中红外激光在环境监测、医疗、光电对抗等领域有重要应用价值，特别是2.1μm激光，因波长避开非线性晶体ZnGeP2和LiInSe2等的截止吸收边，是3~12μm OPO的重要泵浦源。本课题拟发展一种新型便捷的2.1μm激光实现方式，直接采用785nm LD泵浦，通过Tm:YAG与Ho:YAG晶体键合并采用共腔、同带泵浦机制来获取高效Ho激光输出。我们新提出的Tm/Ho键合激光器在窄线宽LD泵浦和Tm离子间交叉弛豫下，能够高效地产生禁锢于腔内的2.02μm激光并与Ho:YAG的次吸收带相匹配，具有小于5%的量子亏损，从而可实现高效的室温Ho激光输出。项目组在前期已对该机制进行了初步的实验论证，基于此，我们将研究同腔共振下Tm激光与Ho激光此消彼长、由强变弱到消失的物理现象和机理，以及高功率运行下的热效应管理等问题，探索出一条可实现高功率、小型化、常温制冷、常规LD泵浦2.1μm激光的有效路径。

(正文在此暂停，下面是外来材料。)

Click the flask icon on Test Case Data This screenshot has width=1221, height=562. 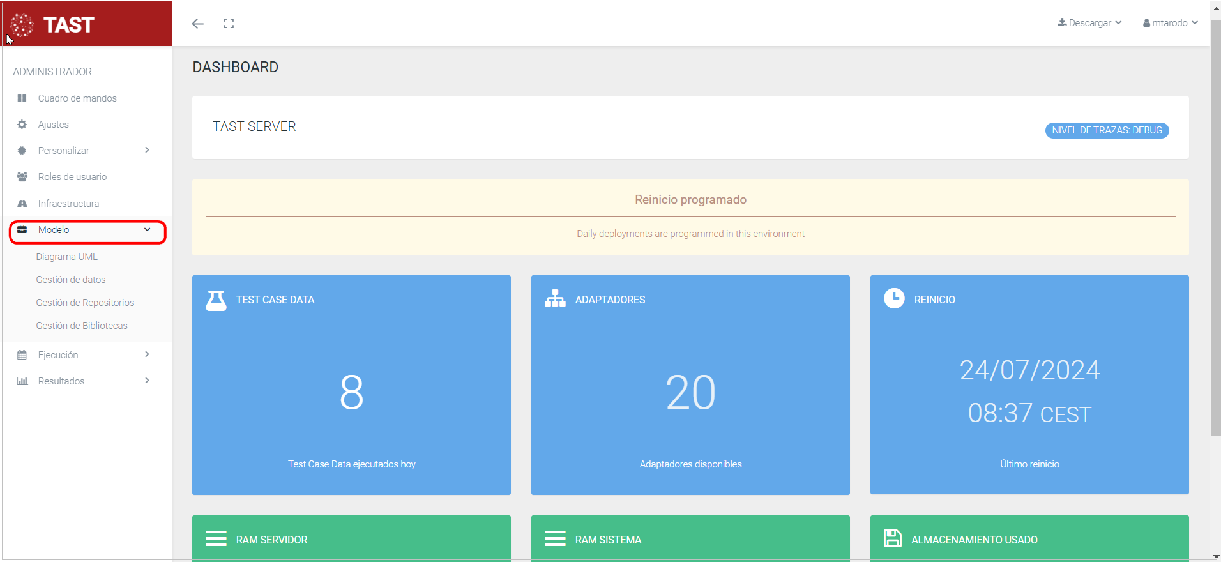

中红外激光在环境监测、医疗、光电对抗等领域有重要应用价值，特别是 2.1 μm 激光，因波长避开非线性晶体ZnGeP2 和OP:GaAs 等的截止吸收边，是3~12 μm OPO 的重要泵浦源。本项目旨在研究并完善一种新型便捷的2.1 μm 激光实现机制，通过将掺Tm 与掺Ho 键合晶体键合为单块增益介质，可在常温条件下实现常规波长LD 泵浦的高功率的2.1 μm 激光输出。项目从Tm/Ho 键合机制的可靠性论证、调Q 脉冲机制研究、可变波长输出现象、高功率2.1μm激光实现，及新型Tm/Ho 键合增益介质探索等五个方面展开系统性研究。在常规 808 nm 和785 nm LD 泵浦下论证了Tm/Ho 键合机制具有近40 nm 宽的LD 泵浦波长范围；通过改变Tm/Ho 键合增益介质的工作温度，激光最高输出功率从9℃时的1.8 W 下降到27 ℃时的1.65 W，降幅为8%，斜效率稳定在41%附近，论证了Tm/Ho 键合机制的宽工作温度范围和高温度可靠性；通过构建复合谐振腔，将腔内Tm 激光和Ho 激光进行光谱分离，成功抑制了Tm/Ho 键合机制固有的自脉冲过程，首次从该机制上分别实现了稳定的被动调Q 和主动调Q 脉冲输出；通过改变耦合输出镜的镀膜规格，实现Tm 激光和Ho 激光可相互切换的变波长Tm/Ho 键合激光输出；在J委科技委项目支持下，进一步开发可实现百瓦级Ho激光输出的Tm/Ho键合激光系统，超出既定的50W Ho激光功率目标；从腔内泵浦 Ho 激光机制入手，开展基于钒酸盐晶体、氟化物晶体、以及YAP 基质的新型Tm/Ho 键合增益介质体系探索，均实现了常规800 nm LD泵浦下的高效率室温Ho 激光输出。在Opto-electronic Advances，Optics Letters， Optics Express，和Optics and Laser Technology等重要光学杂志上累计发表通讯作者论文20篇（高于既定5篇SCI论文的预期成果），申请发明专利4项，1项获得授权，培养博士后1人（已出站），研究生1人（已毕业），在读博士研究生4人。